Grilled sunchokes and tomato. Photo: Courtesy of Cove

This fall, dishes will include tomato consommé with pickled ginger and summer kosho; lobster with chanterelles, new potatoes, and chamomile; and grilled eggplant with truffle, wild rice, and dashi. Each plate shares a clarity of flavor anchored in the integrity of its ingredients. “Even though some of the dishes may seem familiar to Gem, the larger model feels completely unique to Cove,” McGarry says. The wine program, shaped with his sister, Paris, underscores this sensibility. A list of approximately 400 bottles highlights French and American producers, with an emphasis on low-intervention winemaking and nods to the list at Gem. Guests can opt for a pairing with the tasting menu, offered either as a full progression or by the glass.  

Design plays as vital a role as the food. McGarry taught himself AutoCAD to conceive the airy, craft-forward interiors, tempering the building’s glass, steel, and concrete palette with warm materials informed by West Coast modernism and Scandi simplicity. Floors are clad in Douglas fir, which McGarry describes as “the most Californian tree,” though sourced from Denmark. “My guiding principle was balance,” he tells Galerie. “I wanted to balance it with lots of wood and warmth, but needed it at the right ratio to have a relationship to each other instead of trying to hide the building’s roots. There’s a California glow that we tried to bring into Cove—yellows, blues, and light. In reality, the space has more Danish pieces than Californian, but that midcentury aesthetic ties both places together.”  

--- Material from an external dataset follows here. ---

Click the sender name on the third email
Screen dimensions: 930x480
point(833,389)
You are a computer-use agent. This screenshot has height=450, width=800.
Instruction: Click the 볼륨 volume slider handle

Modern kitchen and dining area with wooden furnishings, hanging lights, and contemporary art on the walls.
The dining room at Cove. Photo: Sean Davidson

Complementing the pared-down palette are custom cherry and ash wood tables by Grainwood Studio perched underneath hand-forged pendant lighting by ceramicist Shane Gabier. “Nothing is necessarily the most luxurious material,” McGarry reflects, “but craftsmanship transforms it into a luxurious object.” In Manhattan, space itself is a luxury. Yet Cove’s cabin-like interior never feels sparse, owing to Hay chairs, Maharam sheer curtains, and light-soaked floral paintings by Frederik Nystrup-Larsen that continually tease the eye between courses. McGarry also collaborated with Gabier and fellow ceramicists Rio Hito, Janaki Larsen, Matt Hallyburton, Jane Herold, and Phillip Kim to develop a custom line of dinnerware inspired by the shapes, colors, and sizes of vintage objects discovered during travels in Japan. “That trip made me realize you could serve the most simple food on a beautiful ceramic and it instantly elevates it,” he says. A selection of these objects will be available for purchase at Gem Home.  

Modern restaurant interior with wooden furniture, hanging lights, and a cozy atmosphere. Tables set with glasses and cutlery.
A view into the open kitchen. Photo: Sean Davidson
Interior of a stylish restaurant with wooden walls, simple wooden chairs, tables, and abstract paintings on the walls.
The paintings are by Frederik Nystrup-Larsen. Photo: Sean Davidson

If Gem got McGarry’s feet off the ground, perhaps Cove indicates growth without compromise. Visible from every seat, the open kitchen reinforces his desire to collapse barriers between diners and chefs, who will personally serve the dishes they cook. That touch, he explains, aims to deliver an elevated dining experience free of traditional formality. And he’s bringing heat. When asked what he’s most excited about ahead of the opening, he quipped “our Ansul system.”